| WHAT THIS TASK INVOLVES |
Take the line containing "This screenshot has width=1355, height=666." and every line after it to the end of the records, and copy them exactly, excluding pictures.

++++ DATA FOR THE TASK ++++

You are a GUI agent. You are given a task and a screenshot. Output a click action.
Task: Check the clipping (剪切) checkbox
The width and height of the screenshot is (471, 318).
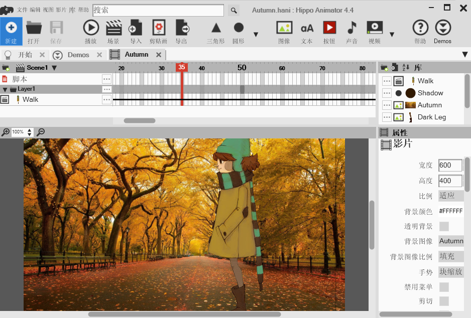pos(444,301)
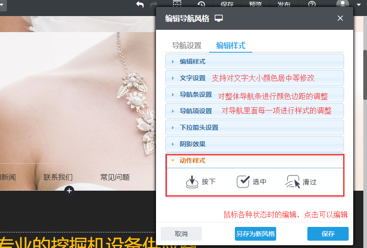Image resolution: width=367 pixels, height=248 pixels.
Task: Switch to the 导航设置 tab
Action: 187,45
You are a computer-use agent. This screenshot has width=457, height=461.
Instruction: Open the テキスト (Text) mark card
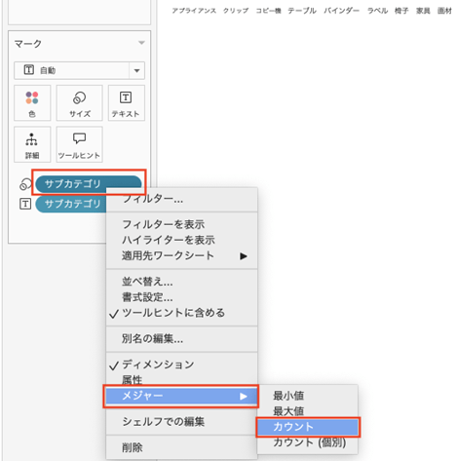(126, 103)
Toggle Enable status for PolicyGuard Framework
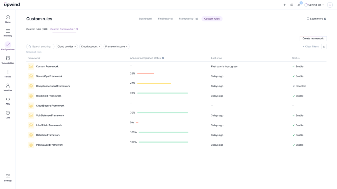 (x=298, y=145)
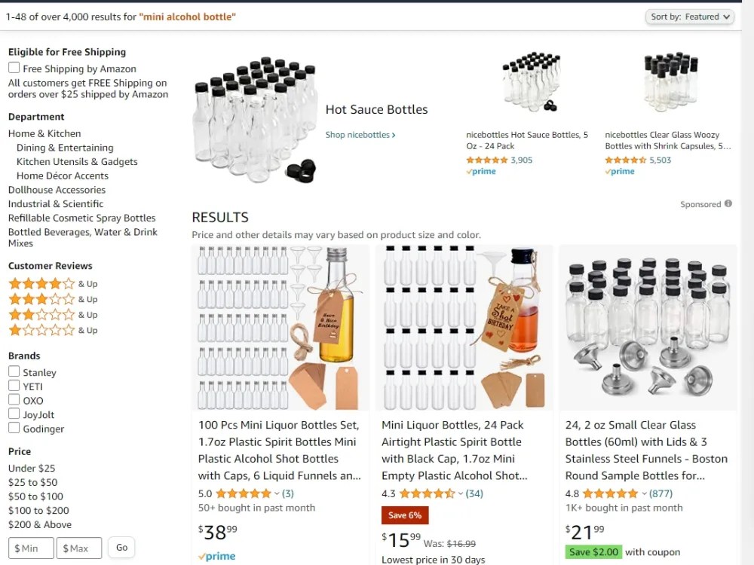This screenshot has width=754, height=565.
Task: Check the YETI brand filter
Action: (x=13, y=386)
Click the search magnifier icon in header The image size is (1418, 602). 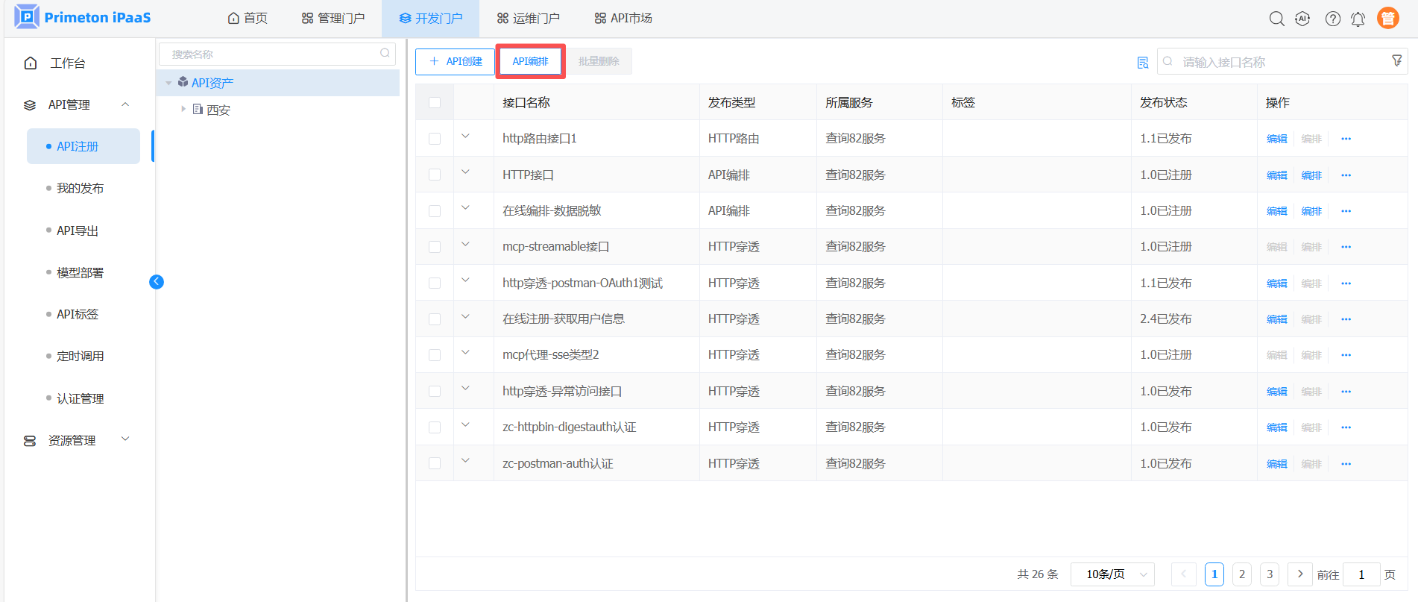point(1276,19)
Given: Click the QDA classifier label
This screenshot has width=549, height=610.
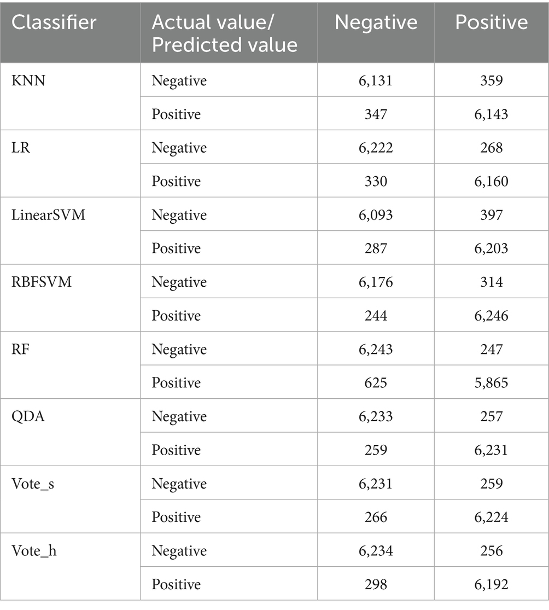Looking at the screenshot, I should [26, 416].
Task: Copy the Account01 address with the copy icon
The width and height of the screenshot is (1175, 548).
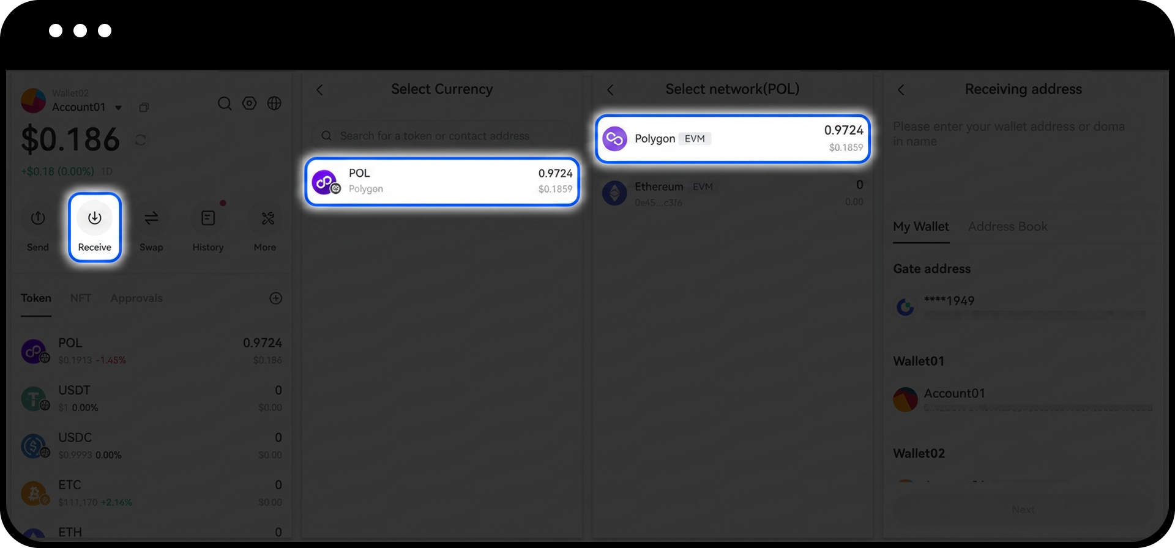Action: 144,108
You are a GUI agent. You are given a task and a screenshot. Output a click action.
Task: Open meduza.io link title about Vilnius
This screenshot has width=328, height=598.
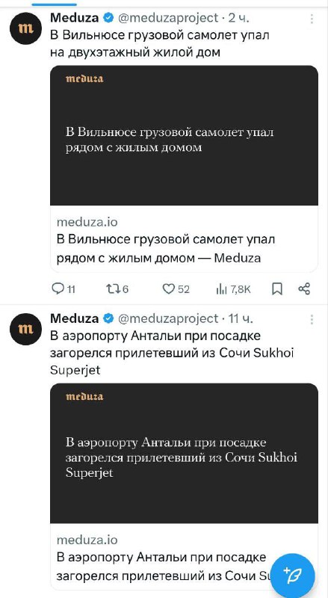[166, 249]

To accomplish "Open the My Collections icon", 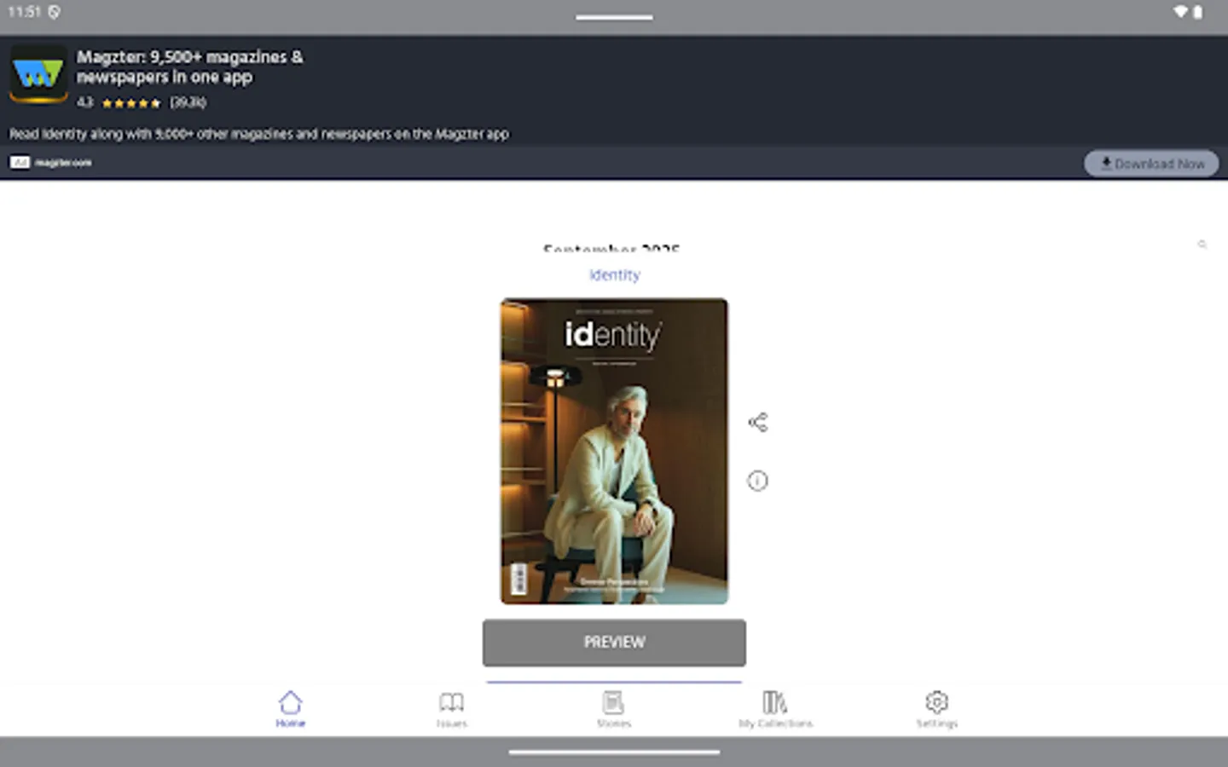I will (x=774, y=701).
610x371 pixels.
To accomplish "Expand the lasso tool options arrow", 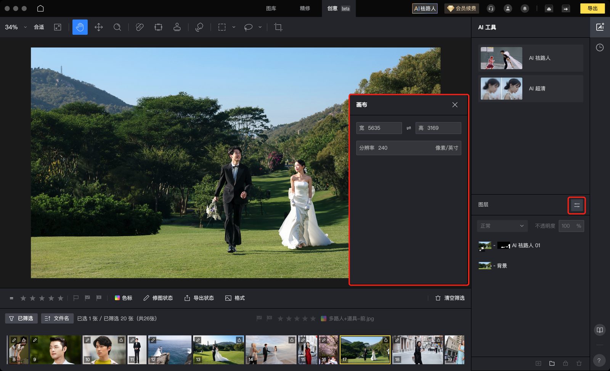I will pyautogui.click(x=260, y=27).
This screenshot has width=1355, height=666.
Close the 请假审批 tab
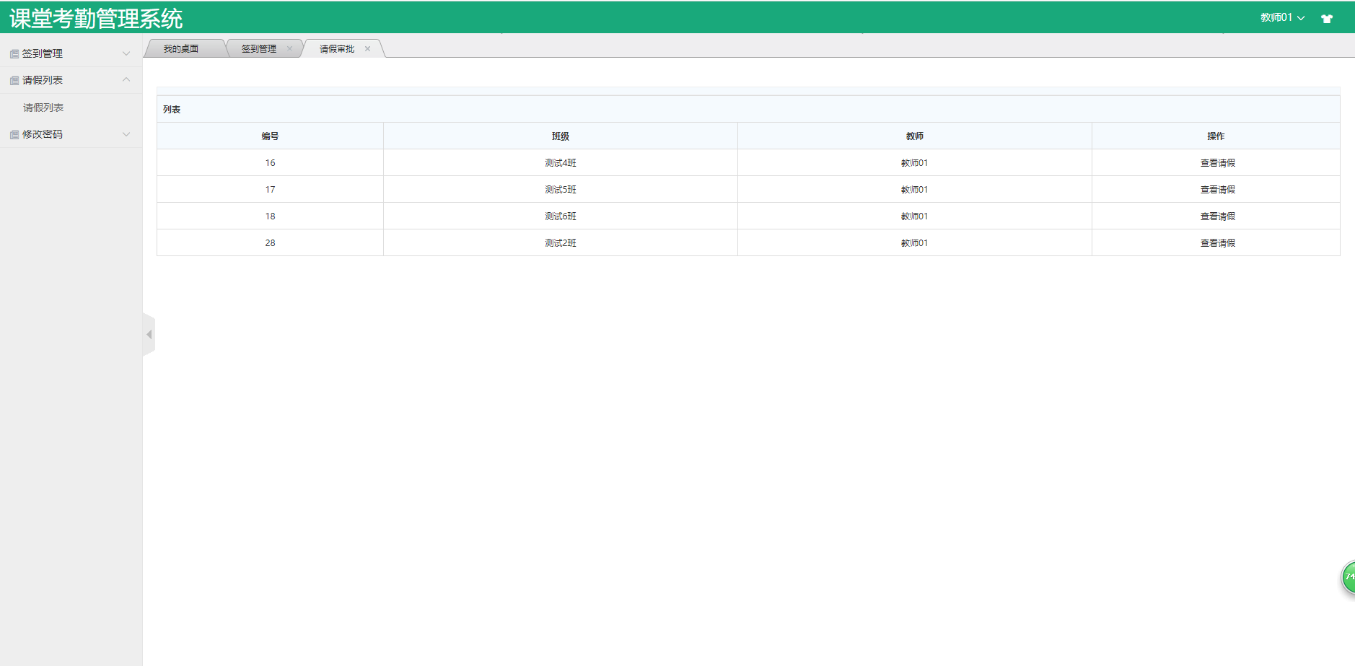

++++

| WRITTEN RESPONSE |
This screenshot has width=1355, height=666.
Close the 请假审批 tab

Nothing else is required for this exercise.